15-859(B) Machine Learning Theory 04/03/07
* Learning finite state environments w/o a reset
=========================================================================
Now: what if you don't have a reset? Extension by Rivest & Schapire.
To deal with this, use notion of a Homing sequence:
For a given sequence of actions h, and a given state q, let obs(q,h)
be the sequence of observations you see, starting at state q and
performing h. Look at {obs(q,h) : q in Q}. Let's think of this as a
partition of the state space Q, where two states are in the same
partition if they have the same observation sequence. h is a Homing
Sequence if each partition has a unique *ending* state. I.e., if
obs(q,h) = obs(q',h) then it must be that qh = q'h.
[using "qh" to mean the final state after running h from q]
E.g., "aa" in the example in the slides is a homing sequence.
Claim 1: for any two states q,q' there must exist a sequence A of
length at most n such that obs(q,A) != obs(q',A).
Proof: Think of the following Dynamic Programming algorithm. For
each pair of states, say they are k-equivalent if they look
equivalent for all strings A of length <= k. So, at k=0 we have 2
equivalence classes: white states and black states (or more if we
have more observations). To go from k to k+1, we just see, for
each pair of k-equivalent states (q,q'), whether there exists an
action a such that qa and q'a are not k-equivalent. If so, then
q,q' are not k+1-equivalent; else they are. So, notice that if the
number of equivalence classes does not increase going from k to
k+1, then it *never* will increase, so that k-equivalent states are
truly equivalent. So, that means we are done by the time we reach
k=n-2. BTW, this is also an algorithm for DFA minimization.
[but there might not be a single sequence, of any length, that works
to distinguish all pairs q,q'. Such a sequence would be called a
"distinguishing sequence"].
Claim 2: every DFA has a homing sequence. In fact, every n-state DFA
has a homing sequence of size at most O(n^2).
Proof: Start with h=lambda. If there exists two states q, q' that
violate property, append a sequence A s.t. obs(qh,A) != obs(q'h,A).

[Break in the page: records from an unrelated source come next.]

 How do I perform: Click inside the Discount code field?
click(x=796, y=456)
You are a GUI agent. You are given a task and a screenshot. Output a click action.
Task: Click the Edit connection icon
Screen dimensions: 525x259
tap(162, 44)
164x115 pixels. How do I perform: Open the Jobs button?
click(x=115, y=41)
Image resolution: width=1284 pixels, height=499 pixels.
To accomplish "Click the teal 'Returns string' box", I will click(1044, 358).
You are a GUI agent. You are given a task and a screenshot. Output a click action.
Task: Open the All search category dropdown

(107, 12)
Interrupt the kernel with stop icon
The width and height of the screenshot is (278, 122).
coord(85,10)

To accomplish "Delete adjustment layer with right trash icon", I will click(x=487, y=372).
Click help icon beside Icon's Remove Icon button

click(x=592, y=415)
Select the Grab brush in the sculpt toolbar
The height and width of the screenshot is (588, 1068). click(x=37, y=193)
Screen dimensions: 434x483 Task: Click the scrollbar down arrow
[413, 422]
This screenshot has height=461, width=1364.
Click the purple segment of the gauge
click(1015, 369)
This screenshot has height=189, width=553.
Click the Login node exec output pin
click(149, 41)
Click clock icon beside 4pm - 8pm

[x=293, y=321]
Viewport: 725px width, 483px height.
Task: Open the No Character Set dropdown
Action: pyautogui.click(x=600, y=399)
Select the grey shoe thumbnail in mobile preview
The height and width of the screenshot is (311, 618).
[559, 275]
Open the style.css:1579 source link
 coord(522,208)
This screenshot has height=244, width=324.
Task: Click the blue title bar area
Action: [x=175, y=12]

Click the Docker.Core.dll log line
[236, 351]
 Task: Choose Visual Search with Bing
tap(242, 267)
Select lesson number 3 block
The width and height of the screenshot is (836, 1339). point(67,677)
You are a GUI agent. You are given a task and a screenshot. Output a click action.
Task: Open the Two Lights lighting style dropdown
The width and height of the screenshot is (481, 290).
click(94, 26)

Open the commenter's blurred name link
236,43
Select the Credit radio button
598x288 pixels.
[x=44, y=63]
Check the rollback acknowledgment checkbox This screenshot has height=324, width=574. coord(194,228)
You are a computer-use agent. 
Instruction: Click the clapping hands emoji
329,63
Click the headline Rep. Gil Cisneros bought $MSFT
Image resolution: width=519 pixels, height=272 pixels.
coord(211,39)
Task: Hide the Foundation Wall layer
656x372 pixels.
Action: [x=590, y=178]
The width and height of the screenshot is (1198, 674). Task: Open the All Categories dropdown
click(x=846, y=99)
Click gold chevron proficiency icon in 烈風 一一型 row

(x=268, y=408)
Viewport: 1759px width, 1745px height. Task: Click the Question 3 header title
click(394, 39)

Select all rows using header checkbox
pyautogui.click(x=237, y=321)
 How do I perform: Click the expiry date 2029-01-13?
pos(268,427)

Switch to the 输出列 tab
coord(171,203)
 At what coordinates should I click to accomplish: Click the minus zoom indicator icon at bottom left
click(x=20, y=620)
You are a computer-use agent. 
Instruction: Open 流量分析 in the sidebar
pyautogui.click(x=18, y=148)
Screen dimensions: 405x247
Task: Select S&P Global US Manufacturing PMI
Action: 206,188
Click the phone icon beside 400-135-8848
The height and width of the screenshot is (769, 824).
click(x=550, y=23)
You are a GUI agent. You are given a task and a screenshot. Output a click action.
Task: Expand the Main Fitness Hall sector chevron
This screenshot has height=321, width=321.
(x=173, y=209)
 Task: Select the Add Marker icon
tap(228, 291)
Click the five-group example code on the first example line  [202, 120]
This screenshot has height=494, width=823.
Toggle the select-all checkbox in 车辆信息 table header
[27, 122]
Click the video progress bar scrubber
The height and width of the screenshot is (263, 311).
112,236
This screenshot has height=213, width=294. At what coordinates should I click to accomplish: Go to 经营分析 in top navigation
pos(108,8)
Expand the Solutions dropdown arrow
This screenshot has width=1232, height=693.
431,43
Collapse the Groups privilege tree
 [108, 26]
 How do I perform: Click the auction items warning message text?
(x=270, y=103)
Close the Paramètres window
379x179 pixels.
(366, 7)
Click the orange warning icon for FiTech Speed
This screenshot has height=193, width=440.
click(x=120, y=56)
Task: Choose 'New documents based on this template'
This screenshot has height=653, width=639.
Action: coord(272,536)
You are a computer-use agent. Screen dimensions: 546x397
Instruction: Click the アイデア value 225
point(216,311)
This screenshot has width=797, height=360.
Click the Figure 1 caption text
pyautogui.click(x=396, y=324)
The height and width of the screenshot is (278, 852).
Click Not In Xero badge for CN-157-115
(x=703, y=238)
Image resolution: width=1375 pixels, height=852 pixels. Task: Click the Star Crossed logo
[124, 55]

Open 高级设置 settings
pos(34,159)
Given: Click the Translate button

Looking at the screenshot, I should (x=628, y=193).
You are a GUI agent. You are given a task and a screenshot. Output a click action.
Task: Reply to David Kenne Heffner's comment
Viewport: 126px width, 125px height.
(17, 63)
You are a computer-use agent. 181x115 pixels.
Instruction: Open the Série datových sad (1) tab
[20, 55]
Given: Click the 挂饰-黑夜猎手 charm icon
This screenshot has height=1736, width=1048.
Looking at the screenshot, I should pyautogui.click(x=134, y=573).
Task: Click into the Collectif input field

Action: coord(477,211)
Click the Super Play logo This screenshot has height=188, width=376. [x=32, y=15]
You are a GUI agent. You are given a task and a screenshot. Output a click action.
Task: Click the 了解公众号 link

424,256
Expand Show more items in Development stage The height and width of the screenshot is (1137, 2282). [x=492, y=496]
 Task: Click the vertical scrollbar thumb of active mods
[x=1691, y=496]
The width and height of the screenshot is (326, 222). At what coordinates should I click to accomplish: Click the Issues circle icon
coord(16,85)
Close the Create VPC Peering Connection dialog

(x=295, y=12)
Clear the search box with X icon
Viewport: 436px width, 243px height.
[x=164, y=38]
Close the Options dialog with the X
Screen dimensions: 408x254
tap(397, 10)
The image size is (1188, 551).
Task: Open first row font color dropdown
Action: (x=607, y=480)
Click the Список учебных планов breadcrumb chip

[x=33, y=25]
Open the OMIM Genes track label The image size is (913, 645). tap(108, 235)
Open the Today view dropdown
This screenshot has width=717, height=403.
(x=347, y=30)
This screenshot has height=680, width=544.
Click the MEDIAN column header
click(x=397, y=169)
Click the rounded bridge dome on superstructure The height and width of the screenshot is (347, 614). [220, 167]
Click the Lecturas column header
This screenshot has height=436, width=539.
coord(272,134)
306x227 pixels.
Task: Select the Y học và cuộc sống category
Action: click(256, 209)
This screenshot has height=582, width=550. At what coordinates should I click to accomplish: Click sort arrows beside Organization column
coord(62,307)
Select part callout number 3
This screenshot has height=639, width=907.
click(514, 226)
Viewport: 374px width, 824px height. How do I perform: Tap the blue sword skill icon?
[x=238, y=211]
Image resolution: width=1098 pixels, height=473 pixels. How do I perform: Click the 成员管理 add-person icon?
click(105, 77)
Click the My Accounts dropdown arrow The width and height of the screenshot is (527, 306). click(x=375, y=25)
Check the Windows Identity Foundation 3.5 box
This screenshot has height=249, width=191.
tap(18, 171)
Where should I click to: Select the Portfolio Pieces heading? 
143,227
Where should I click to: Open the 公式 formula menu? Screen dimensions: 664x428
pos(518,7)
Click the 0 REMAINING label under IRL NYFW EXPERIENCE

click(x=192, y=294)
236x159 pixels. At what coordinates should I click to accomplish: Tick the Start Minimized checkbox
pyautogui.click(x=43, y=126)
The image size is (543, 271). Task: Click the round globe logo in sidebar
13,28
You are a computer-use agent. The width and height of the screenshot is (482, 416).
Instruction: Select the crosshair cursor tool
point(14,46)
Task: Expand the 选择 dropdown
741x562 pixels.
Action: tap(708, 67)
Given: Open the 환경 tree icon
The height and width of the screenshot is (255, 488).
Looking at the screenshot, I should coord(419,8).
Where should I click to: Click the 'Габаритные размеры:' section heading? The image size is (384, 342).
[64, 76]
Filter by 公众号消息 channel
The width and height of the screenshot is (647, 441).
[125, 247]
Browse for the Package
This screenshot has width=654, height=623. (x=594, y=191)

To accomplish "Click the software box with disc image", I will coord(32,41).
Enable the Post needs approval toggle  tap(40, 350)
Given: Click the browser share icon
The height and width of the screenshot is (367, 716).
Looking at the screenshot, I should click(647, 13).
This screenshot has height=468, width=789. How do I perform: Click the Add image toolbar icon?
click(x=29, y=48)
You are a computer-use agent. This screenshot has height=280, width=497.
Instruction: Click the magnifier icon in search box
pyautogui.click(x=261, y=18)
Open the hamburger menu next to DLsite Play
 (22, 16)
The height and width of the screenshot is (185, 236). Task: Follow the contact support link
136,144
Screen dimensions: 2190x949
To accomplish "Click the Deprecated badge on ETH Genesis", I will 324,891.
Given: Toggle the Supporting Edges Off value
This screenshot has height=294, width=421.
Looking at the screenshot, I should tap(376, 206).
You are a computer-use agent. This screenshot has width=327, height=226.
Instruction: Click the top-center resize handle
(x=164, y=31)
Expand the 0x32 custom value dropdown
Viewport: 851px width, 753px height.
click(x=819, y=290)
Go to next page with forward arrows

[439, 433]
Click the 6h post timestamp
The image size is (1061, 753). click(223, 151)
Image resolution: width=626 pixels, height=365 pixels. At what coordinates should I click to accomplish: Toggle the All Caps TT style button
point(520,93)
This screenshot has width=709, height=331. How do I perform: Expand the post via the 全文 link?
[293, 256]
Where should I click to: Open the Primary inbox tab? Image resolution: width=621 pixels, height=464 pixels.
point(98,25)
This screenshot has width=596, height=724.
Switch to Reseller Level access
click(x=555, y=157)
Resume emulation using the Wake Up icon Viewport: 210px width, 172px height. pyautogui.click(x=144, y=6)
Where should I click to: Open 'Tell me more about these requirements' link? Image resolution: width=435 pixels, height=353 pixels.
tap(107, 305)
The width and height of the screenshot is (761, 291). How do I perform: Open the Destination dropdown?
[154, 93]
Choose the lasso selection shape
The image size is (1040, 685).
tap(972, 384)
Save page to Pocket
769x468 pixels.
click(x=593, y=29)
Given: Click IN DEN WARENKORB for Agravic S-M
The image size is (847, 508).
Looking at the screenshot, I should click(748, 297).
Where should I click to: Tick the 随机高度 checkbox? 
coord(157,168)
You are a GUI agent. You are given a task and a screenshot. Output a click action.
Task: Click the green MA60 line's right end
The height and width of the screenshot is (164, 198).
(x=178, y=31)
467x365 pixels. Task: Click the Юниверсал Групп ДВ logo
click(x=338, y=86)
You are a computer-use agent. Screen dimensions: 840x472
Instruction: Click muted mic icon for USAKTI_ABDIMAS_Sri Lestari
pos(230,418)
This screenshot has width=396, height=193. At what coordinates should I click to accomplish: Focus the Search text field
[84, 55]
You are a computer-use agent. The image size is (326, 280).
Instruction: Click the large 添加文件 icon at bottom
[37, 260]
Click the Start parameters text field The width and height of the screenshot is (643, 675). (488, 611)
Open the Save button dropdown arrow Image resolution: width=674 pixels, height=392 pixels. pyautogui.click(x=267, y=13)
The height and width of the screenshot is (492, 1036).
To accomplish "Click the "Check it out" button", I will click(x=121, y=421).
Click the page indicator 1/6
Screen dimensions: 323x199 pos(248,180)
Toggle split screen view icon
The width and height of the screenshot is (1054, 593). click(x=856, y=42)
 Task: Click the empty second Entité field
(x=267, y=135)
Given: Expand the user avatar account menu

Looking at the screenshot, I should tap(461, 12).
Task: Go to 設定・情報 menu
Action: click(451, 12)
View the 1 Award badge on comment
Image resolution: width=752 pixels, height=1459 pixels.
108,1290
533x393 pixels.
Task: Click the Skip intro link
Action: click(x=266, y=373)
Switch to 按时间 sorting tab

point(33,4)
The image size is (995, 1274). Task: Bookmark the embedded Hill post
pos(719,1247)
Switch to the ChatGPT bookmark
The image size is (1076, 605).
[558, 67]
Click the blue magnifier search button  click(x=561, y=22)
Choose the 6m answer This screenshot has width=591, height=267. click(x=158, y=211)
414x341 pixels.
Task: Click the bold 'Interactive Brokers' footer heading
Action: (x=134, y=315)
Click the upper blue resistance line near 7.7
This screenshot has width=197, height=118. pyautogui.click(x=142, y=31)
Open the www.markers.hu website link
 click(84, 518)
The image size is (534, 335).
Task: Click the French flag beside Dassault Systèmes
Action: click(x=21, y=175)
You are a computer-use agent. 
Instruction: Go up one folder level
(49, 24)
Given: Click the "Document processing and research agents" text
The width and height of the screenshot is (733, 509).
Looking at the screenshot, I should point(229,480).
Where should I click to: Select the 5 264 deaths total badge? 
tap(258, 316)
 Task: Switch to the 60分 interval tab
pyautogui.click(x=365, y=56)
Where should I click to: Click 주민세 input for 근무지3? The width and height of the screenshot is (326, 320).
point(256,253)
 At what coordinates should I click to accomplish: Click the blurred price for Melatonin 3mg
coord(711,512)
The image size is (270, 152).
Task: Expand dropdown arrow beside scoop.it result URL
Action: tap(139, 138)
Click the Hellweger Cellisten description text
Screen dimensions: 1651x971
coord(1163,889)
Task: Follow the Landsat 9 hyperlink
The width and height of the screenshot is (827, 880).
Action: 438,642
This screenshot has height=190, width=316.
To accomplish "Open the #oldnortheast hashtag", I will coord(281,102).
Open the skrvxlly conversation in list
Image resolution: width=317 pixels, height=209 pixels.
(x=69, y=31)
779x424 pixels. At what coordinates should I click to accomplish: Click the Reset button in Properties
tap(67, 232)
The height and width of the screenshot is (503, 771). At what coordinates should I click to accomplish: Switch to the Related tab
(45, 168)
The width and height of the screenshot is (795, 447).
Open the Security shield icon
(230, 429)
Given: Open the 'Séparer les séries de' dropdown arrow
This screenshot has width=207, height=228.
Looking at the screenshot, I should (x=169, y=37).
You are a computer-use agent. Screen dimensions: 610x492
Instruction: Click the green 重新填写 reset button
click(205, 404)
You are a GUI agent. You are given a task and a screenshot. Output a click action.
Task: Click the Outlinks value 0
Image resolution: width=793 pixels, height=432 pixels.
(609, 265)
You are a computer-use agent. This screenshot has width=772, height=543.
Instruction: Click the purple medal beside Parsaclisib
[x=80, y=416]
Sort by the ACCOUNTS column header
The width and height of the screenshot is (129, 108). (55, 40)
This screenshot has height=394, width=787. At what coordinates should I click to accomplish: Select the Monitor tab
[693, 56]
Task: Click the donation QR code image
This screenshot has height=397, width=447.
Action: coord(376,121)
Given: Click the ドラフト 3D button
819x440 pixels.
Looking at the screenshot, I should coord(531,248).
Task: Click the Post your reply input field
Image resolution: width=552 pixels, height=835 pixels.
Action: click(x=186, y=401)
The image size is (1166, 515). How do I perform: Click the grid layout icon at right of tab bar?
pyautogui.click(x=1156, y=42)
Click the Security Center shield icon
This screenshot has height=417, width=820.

Must exist one of length at most n. This increases # elements in
the partition implied by h.
Can we hope to get O(n)? o(n^2)?
No: consider an ``L'' shaped environment with 2n states. actions
right, up. topmost state is black and rest are white. If you do
``up'' from a state with nothing above, then you stay put. If you
do ``right'' from bottom-right, it takes you to bottom-left. If
you go right from the vertical part of the L, then you go down to
the bottom of the L and go right by 1. (so in terms of (x,y)
coordinates, going right sets x = x+1 mod n and sets y=0; going up
sets y = y+1 mod n if x=0, and does nothing if x != 0).
Note: existence of homing sequence implies existence of distinguishing
sequence if each action induces a permutation among the states. Why?
Say you are given a homing sequence. How to use?
Run h and record the observation. Instantiate a new copy of
Learn-DFA, indexed by the observation seen. When you need to reset,
run h instead. If you see a new observation, start up a new copy of
the algorithm. If you see an old observation, go to the associated
copy. There will be at most n algorithms running (interleaved) in
total and every time through we make one unit of progress on one of
them. So, just blows up running time by factor of n.
How to learn a homing sequence as we learn the environment? Start off
with guess of h = lambda and run the above algorithm. Two things
might happen.
1) Some copy (learn-DFA)_sigma might discover *inconsistent behavior*.
I.e., it might notice that two runs of action sequence A have produced
two different outputs. In this case, A is a distinguishing sequence
for two states we *thought* were the same. So, append A onto h and
start over.
Actually, for better performance, can build a "homing tree" (also
called an "adaptive homing sequence") which is a sequence where the
next action depends on the observations you've seen. In particular,
we'll do h, and then only add A on the end if we saw sigma as our
observation. This means we don't need to discard ALL of the
learn-DFAs, just (Learn-DFA)_sigma.
2) Some copy grows a model with > n states.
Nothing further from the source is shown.